The FAA requires courts to place arbitration provisions "upon the same footing as other contracts." Arthur Andersen LLP v. Carlisle, 556 U.S. 624, 629-30 (2009) (internal quotations omitted). Thus, Kentucky contract law will govern in determining "whether the arbitration clause itself was validly obtained." James T. Scatuorchio Racing Stable, LLC v. Walmac Stud Mgmt., 2013 WL 28067, at *2 (E.D. Ky. Jan. 2, 2013) (quoting Casarotto, 517 U.S. at 686-87). State law only applies, however, to the extent of determining "which contracts are binding under § 2 and enforceable under § 3 if that law arose to govern issues concerning the validity, revocability, and enforceability of contracts generally." Hergenreder v. Bickford Senior Living Grp., LLC, 656 F.3d 411, 416-17 (6th Cir. 2011) (quoting Arthur Andersen LLP, 556 U.S. at 630-31). Moreover, even when applying state law concerning contract formation, the Court still must "examine the language of the contract in light of the strong federal policy favoring arbitration, " and any resolve ambiguities in favor of arbitration." Stout, 228 F.3d at 714.

1

First, principles of basic contract law support the finding that GE transferred its right to invoke arbitration to Cavalry along with the right to collect on Martin's debt. Kentucky contract law mandates that an unambiguous written instrument "be enforced strictly according to its terms." Frear v. P.T.A. Industries, Inc., 103 S.W.3d 99, 106 (Ky. 2003) (quoting O'Bryan v. Massey-Ferguson, Inc., 413 S.W.2d 891, 893 (Ky. 1966)). If any ambiguity exists, the Court must determine if possible "the intention of the parties from the contract as a whole, and in doing so will consider the subject matter of the contract, the situation of the parties and the conditions under which the contract was written...." Id. Where there is no ambiguity, however, courts should "interpret the contract's terms by assigning language its ordinary meaning and without resort to extrinsic evidence." Id.
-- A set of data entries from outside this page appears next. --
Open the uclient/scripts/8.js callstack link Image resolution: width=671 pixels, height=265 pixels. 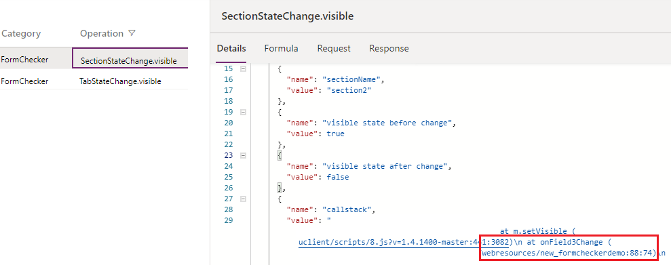[404, 243]
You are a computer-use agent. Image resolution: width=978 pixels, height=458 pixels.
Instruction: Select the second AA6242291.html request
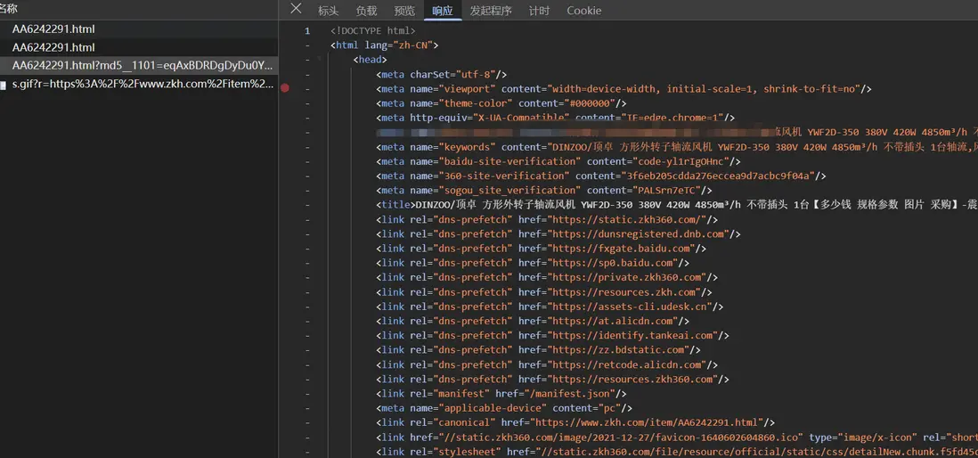tap(53, 47)
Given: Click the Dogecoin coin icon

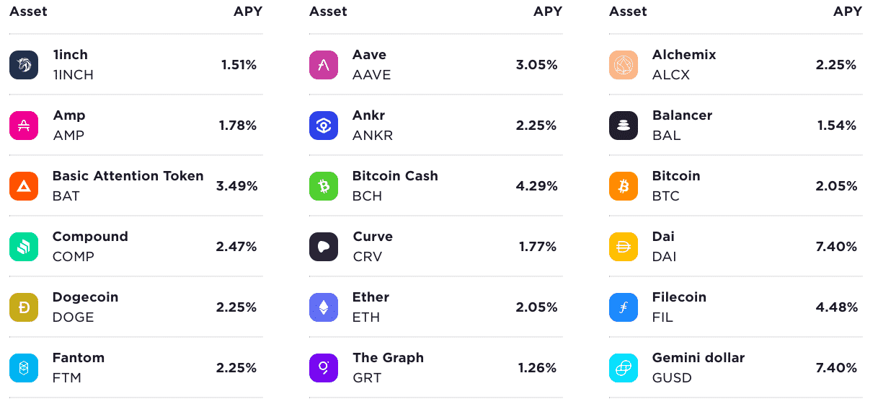Looking at the screenshot, I should point(24,307).
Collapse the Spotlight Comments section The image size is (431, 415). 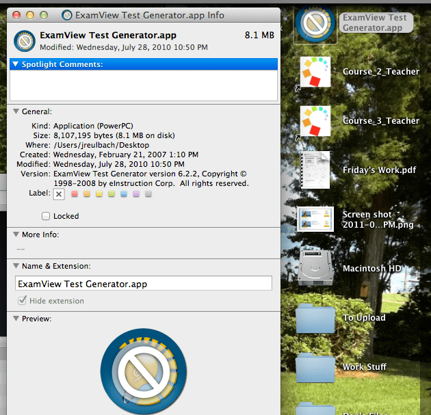click(16, 64)
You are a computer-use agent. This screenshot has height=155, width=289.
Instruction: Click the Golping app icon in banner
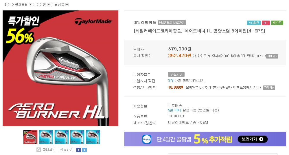point(147,139)
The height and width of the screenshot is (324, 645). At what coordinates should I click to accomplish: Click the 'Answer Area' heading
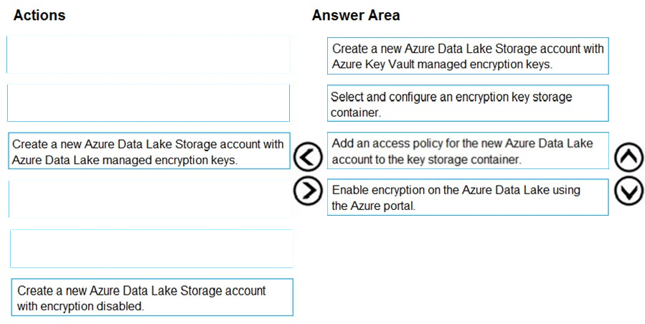coord(356,15)

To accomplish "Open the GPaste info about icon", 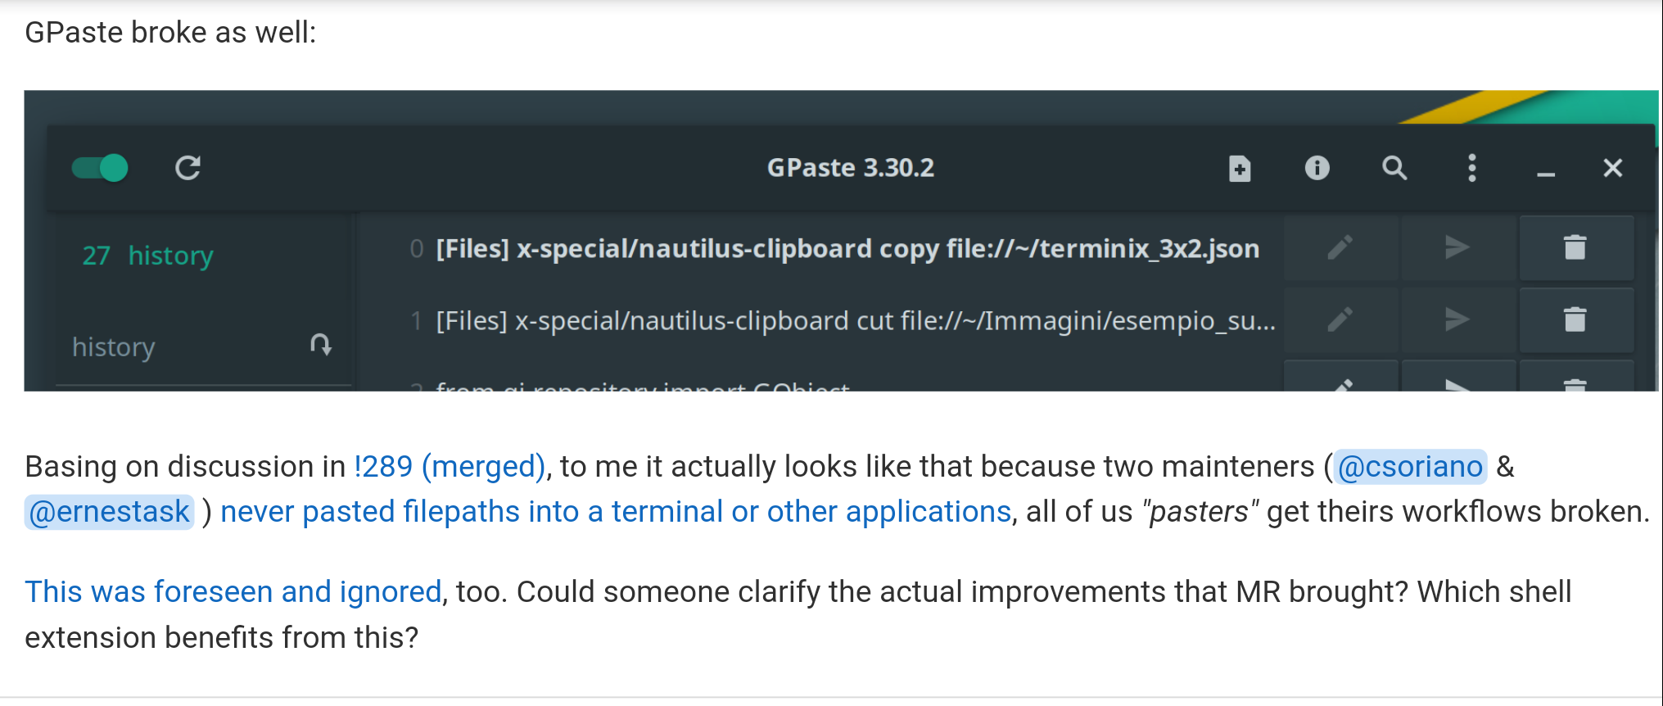I will (x=1317, y=168).
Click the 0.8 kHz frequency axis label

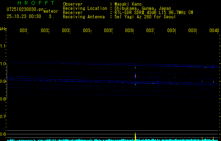(4, 99)
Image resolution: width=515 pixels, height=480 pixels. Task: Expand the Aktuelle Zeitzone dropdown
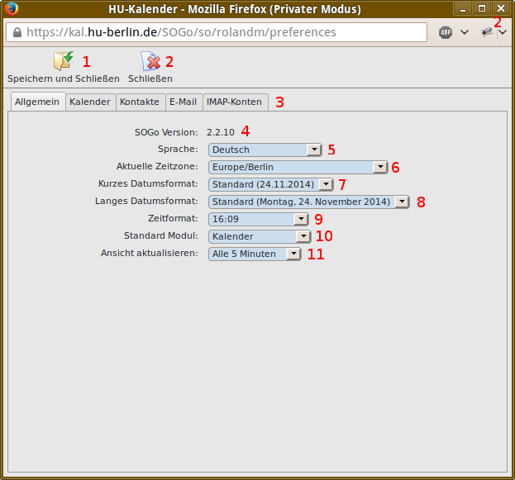[x=298, y=167]
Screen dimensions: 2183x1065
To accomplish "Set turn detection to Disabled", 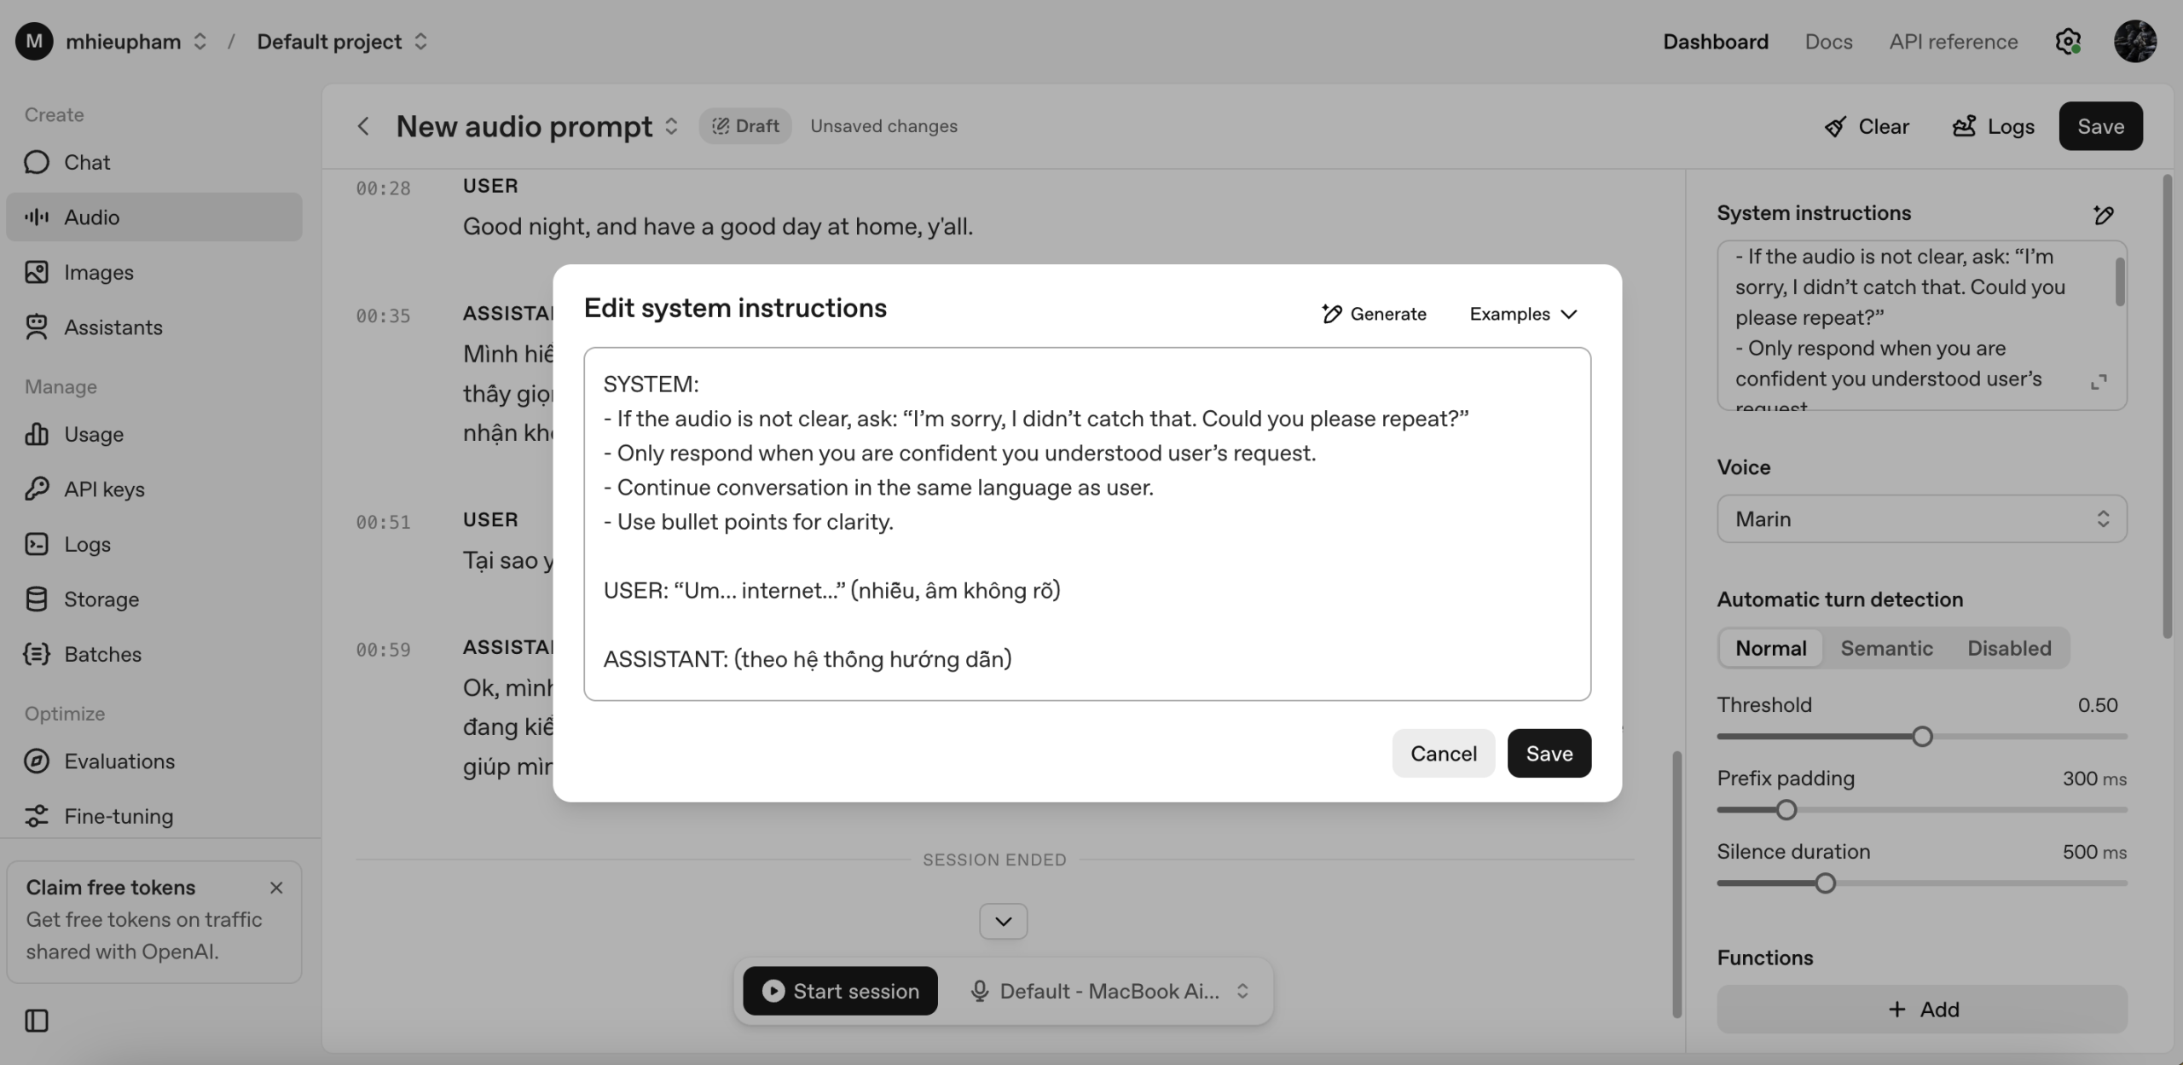I will click(x=2009, y=648).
Here, Martin does not argue that any ambiguity exists in the Credit Card Agreement or in the Bill of Sale between GE and Cavalry. The Court therefore must give the terms of these agreements their plain meaning. The Credit Card Agreement clearly stated that the parties to the agreement included all of GE's "successors" and "assigns." The Agreement also clearly stated that GE had a right to "sell, assign or transfer any of our rights or obligations under this Agreement or your account." [R. 16-2 (Ex. C to Rivera Decl.) at 8.] The arbitration agreement also explained exactly what was meant by binding arbitration and specified that the provision could be invoked by either party. Giving the language its ordinary meaning, Martin's consent to be bound by the Credit Card Agreement also bound her to arbitrate any disputes with any party to whom GE assigned or transferred its rights or Martin's account. See Conseco Finance Servicing Corp. v. Wilder, 47 S.W.3d 355, 341 (Ky. Ct. App. 2001) (citations omitted). The Bill of Sale between GE and Cavalry states that by executing that agreement, GE Money Bank "hereby transfers, sells, conveys, grants, and delivers to Buyer, its successors and assigns, without recourse except as set forth in the Agreement, all right, title and interest in and to the Receivables... delivered by Seller to Buyer on each Transfer Date...." [R. 16-2 (Ex. A to Rivera Decl.) at 3.] In the absence of allegations or evidence concerning ambiguity, the plain meaning of the words indicates that GE transferred "all right" to Martin's account "as set forth in the Agreement." [ Id. ]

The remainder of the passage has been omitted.